About this task:
The entries should be written out again exactly as they read.

BEGIN Exercise data

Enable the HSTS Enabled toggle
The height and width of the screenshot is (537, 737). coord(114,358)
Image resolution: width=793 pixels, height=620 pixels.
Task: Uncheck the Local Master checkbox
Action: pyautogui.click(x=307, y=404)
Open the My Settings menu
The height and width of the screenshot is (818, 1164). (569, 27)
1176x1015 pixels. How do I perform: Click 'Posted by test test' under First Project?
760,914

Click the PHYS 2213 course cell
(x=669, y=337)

END Exercise data

Reply:
Enable the HSTS Enabled toggle
The height and width of the screenshot is (537, 737). coord(114,358)
Image resolution: width=793 pixels, height=620 pixels.
Task: Uncheck the Local Master checkbox
Action: pyautogui.click(x=307, y=404)
Open the My Settings menu
The height and width of the screenshot is (818, 1164). (569, 27)
1176x1015 pixels. How do I perform: Click 'Posted by test test' under First Project?
760,914

Click the PHYS 2213 course cell
(x=669, y=337)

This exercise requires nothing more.